BEGIN
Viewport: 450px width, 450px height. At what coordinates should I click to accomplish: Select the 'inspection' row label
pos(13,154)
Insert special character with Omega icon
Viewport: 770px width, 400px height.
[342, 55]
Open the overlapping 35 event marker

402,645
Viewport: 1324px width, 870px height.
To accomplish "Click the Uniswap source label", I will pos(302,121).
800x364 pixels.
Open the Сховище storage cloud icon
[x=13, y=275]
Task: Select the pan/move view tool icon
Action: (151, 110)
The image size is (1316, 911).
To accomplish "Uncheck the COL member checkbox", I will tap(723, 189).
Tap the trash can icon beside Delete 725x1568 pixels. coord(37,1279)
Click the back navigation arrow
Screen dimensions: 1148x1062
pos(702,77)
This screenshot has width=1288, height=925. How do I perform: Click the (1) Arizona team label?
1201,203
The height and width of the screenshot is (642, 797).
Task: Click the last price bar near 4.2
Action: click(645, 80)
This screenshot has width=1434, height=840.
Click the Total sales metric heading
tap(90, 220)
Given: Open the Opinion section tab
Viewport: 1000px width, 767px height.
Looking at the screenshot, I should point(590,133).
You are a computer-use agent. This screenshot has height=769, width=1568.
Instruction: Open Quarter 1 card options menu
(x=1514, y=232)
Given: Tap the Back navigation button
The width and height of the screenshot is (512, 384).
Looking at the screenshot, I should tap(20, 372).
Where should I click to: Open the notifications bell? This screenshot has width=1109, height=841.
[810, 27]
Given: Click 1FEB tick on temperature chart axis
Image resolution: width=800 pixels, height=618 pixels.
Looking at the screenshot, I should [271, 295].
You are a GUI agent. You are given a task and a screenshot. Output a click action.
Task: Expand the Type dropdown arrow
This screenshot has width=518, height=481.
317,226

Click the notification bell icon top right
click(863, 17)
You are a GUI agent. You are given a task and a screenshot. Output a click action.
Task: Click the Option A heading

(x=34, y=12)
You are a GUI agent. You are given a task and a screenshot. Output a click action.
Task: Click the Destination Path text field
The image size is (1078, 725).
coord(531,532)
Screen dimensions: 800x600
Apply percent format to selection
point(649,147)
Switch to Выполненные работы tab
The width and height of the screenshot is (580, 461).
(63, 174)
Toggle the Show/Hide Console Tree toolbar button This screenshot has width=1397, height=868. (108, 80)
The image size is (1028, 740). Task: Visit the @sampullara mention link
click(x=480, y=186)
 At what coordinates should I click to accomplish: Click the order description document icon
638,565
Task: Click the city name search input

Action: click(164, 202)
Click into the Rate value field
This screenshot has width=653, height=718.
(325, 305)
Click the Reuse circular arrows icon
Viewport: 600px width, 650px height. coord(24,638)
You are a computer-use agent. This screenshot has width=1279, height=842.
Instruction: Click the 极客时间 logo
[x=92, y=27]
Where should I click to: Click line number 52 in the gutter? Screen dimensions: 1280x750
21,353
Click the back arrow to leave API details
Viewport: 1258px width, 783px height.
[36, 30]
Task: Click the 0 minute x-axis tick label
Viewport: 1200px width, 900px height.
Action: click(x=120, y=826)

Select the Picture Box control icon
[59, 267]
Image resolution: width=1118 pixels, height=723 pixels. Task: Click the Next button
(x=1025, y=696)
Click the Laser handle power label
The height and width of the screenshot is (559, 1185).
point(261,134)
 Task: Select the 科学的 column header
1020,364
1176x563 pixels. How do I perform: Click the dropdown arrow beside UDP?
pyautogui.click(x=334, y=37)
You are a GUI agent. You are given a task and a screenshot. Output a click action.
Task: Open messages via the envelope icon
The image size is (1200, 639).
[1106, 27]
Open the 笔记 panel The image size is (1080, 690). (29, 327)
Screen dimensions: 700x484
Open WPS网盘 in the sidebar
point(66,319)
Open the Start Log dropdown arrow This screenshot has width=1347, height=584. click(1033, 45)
END
> [What to produce]: Word for word, copy the material above.

> [Answer for the task]:
Viewport: 450px width, 450px height. At what coordinates should I click to accomplish: Select the 'inspection' row label
pos(13,154)
Insert special character with Omega icon
Viewport: 770px width, 400px height.
[342, 55]
Open the overlapping 35 event marker

402,645
Viewport: 1324px width, 870px height.
To accomplish "Click the Uniswap source label", I will pos(302,121).
800x364 pixels.
Open the Сховище storage cloud icon
[x=13, y=275]
Task: Select the pan/move view tool icon
Action: (151, 110)
The image size is (1316, 911).
To accomplish "Uncheck the COL member checkbox", I will tap(723, 189).
Tap the trash can icon beside Delete 725x1568 pixels. coord(37,1279)
Click the back navigation arrow
Screen dimensions: 1148x1062
pos(702,77)
This screenshot has width=1288, height=925. How do I perform: Click the (1) Arizona team label?
1201,203
The height and width of the screenshot is (642, 797).
Task: Click the last price bar near 4.2
Action: click(645, 80)
This screenshot has width=1434, height=840.
Click the Total sales metric heading
tap(90, 220)
Given: Open the Opinion section tab
Viewport: 1000px width, 767px height.
Looking at the screenshot, I should point(590,133).
You are a computer-use agent. This screenshot has height=769, width=1568.
Instruction: Open Quarter 1 card options menu
(x=1514, y=232)
Given: Tap the Back navigation button
The width and height of the screenshot is (512, 384).
Looking at the screenshot, I should tap(20, 372).
Where should I click to: Open the notifications bell? This screenshot has width=1109, height=841.
[810, 27]
Given: Click 1FEB tick on temperature chart axis
Image resolution: width=800 pixels, height=618 pixels.
Looking at the screenshot, I should [271, 295].
You are a GUI agent. You are given a task and a screenshot. Output a click action.
Task: Expand the Type dropdown arrow
This screenshot has width=518, height=481.
317,226

Click the notification bell icon top right
click(863, 17)
You are a GUI agent. You are given a task and a screenshot. Output a click action.
Task: Click the Option A heading

(x=34, y=12)
You are a GUI agent. You are given a task and a screenshot. Output a click action.
Task: Click the Destination Path text field
The image size is (1078, 725).
coord(531,532)
Screen dimensions: 800x600
Apply percent format to selection
point(649,147)
Switch to Выполненные работы tab
The width and height of the screenshot is (580, 461).
(63, 174)
Toggle the Show/Hide Console Tree toolbar button This screenshot has width=1397, height=868. (108, 80)
The image size is (1028, 740). Task: Visit the @sampullara mention link
click(x=480, y=186)
 At what coordinates should I click to accomplish: Click the order description document icon
638,565
Task: Click the city name search input

Action: click(164, 202)
Click into the Rate value field
This screenshot has width=653, height=718.
(325, 305)
Click the Reuse circular arrows icon
Viewport: 600px width, 650px height. coord(24,638)
You are a computer-use agent. This screenshot has width=1279, height=842.
Instruction: Click the 极客时间 logo
[x=92, y=27]
Where should I click to: Click line number 52 in the gutter? Screen dimensions: 1280x750
21,353
Click the back arrow to leave API details
Viewport: 1258px width, 783px height.
[36, 30]
Task: Click the 0 minute x-axis tick label
Viewport: 1200px width, 900px height.
Action: click(x=120, y=826)

Select the Picture Box control icon
[59, 267]
Image resolution: width=1118 pixels, height=723 pixels. Task: Click the Next button
(x=1025, y=696)
Click the Laser handle power label
The height and width of the screenshot is (559, 1185).
point(261,134)
 Task: Select the 科学的 column header
1020,364
1176x563 pixels. How do I perform: Click the dropdown arrow beside UDP?
pyautogui.click(x=334, y=37)
You are a GUI agent. You are given a task and a screenshot. Output a click action.
Task: Open messages via the envelope icon
The image size is (1200, 639).
[1106, 27]
Open the 笔记 panel The image size is (1080, 690). (29, 327)
Screen dimensions: 700x484
Open WPS网盘 in the sidebar
point(66,319)
Open the Start Log dropdown arrow This screenshot has width=1347, height=584. click(1033, 45)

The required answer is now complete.